In addition to LSDRasterModel, LSDTopoTools features an implementation of a catchment-scale landscape evoltion model with a coupled hydrological module. The implementation is heavily based on the CAESAR-Lisflood model. It is designed to be integrated with the LSDTopoTools package, but can be run on its own as a standalone modelling environment.
It is designed to model shorter term landscape processes and evolution within indivdual catchments. The key features are a hydrologically non-steady state flow routing component. In other words, the model explicity calculates 2D water flow dynamics from rainfall input across the landscape using a simplified version of the shallow water equations. Most other LEMs calculate water fluxes based on some simplified parameterisation involving drainage area. The model timestep is typically much shorter than many LEMs and so while there is theorertically no limit to the length of timescale you wish to simulate, bear in mind that long runs over thousands of years with complex rainfall distributions will take a long time. The model was designed with simulating landscape response to individual storms, seasonal changes, with holocene landscape evolution as a suggested upper limit in terms of time scale.
It is designed to simulate individual catchments, with water flowing out at a single edge cell(s), so preparation of your DEM should reflect this requirement.
Why not just use the original, GUI version of CAESAER-Lisflood?
You can do if you want to! If you are happy to run on Windows, and would prefer to use a model in GUI-mode then CAESAR-Lisflood is a good choice for this. This branch of the model is designed to be cross platform, though with an emphasis on running on a linux environment, and hopefully extendable to running on a supercomputer if the resources are available to you. One of the drawbacks to the original model is that you need a dedicated Windows box to do your simulations, you can’t send them off to a cluster computer type facility.

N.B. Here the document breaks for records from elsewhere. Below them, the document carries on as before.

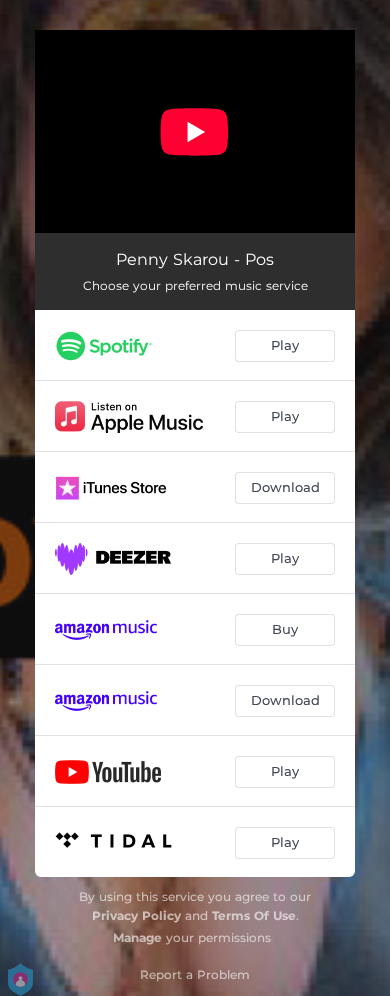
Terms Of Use (254, 915)
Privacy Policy (136, 915)
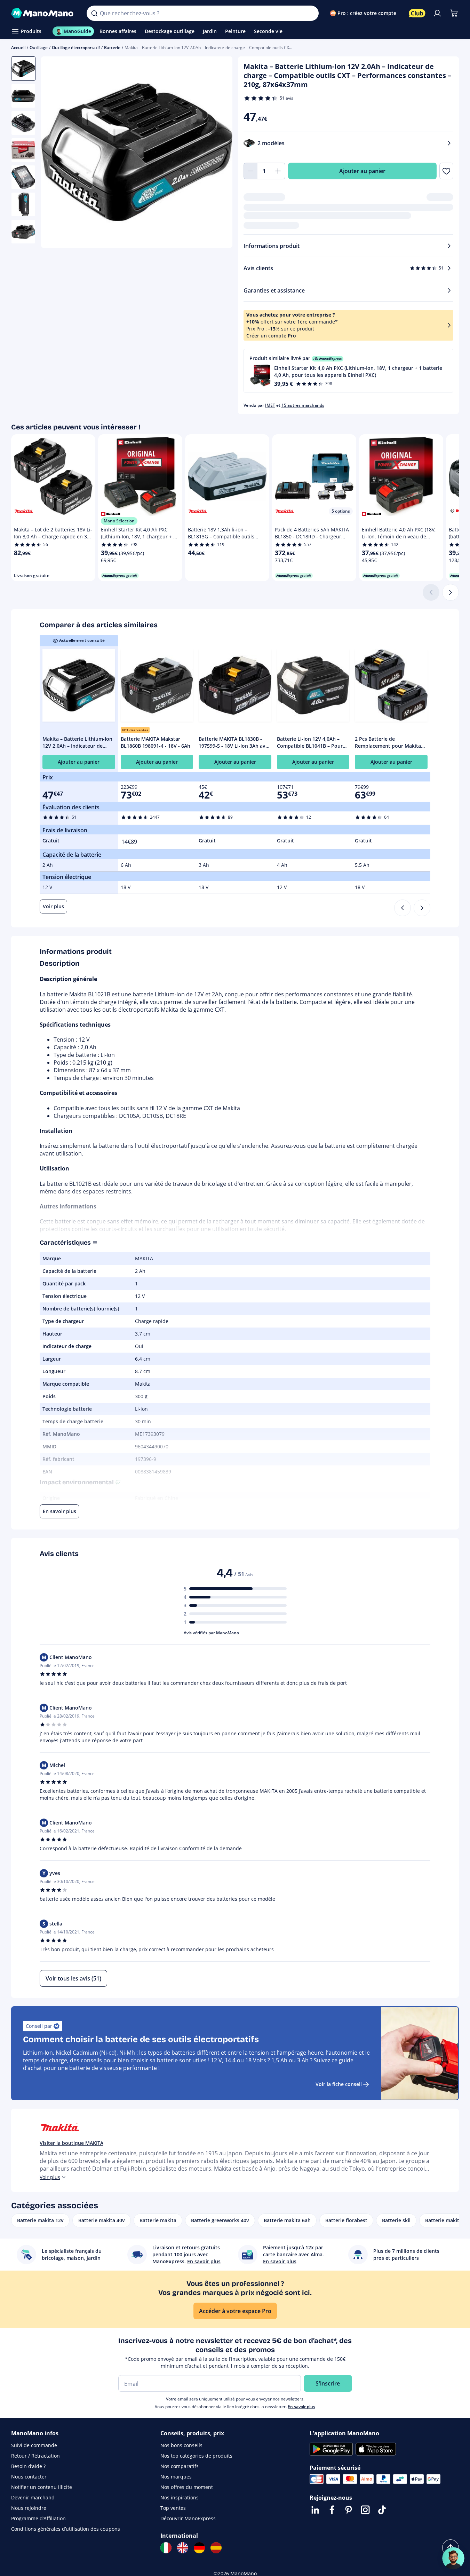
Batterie (112, 47)
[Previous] (402, 908)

With this version you can also perform topographic analysis within the same LSDTopoTools environment, switching easily between modelling and topographic analysis.
Also note that this version of the model does not yet implement some of the more specialised features in CAESAR-Lisflood, such as dune modelling, river reach modelling, and so on.
It should compliment the LSDRasterModel, which is better suited to large-scale, topographic evolution over long geological time periods, and has a much faster implicit solver based on Jean Braun’s FastScape algorithm.
References:
Coulthard, T. J., Neal, J. C., Bates, P. D., Ramirez, J., Almeida, G. A., & Hancock, G. R. (2013). Integrating the LISFLOOD‐FP 2D hydrodynamic model with the CAESAR model: implications for modelling landscape evolution. Earth Surface Processes and Landforms, 38(15), 1897-1906.
Bates, P. D., Horritt, M. S., & Fewtrell, T. J. (2010). A simple inertial formulation of the shallow water equations for efficient two-dimensional flood inundation modelling. Journal of Hydrology, 387(1), 33-45.
The model runs from the command line/terminal/console. You specify the model executable name (CatchmentModel.out) followed by the path name to the parameter file and the parameter file itself. The model will print out updates to the terminal window regularly, keeping you updated to the stage it is at and if there are any errors. The DEM of your catchment must be present in the same folder as your parameter file and must be correctly formatted.
Currently, you will have to prepare your own DEM as a separate stage in the workflow. (Using whichever GIS tool you like, or preferably our own software!). As mentioned before, the DEM should be set up so that one side of the catchment will act as the flow exit point. This means the lowest elevations of you model should be on these edge cells to allow water to flow outwards, otherwise you will get unrealistic pooling of water and flood the entire catchment. There should be no NODATA values between the edge cells and the farthest cells of the DEM file. This is very important for the model to work correctly.
You can see an example input file in CatchmentModel.params. More info on what each of these do will come soon.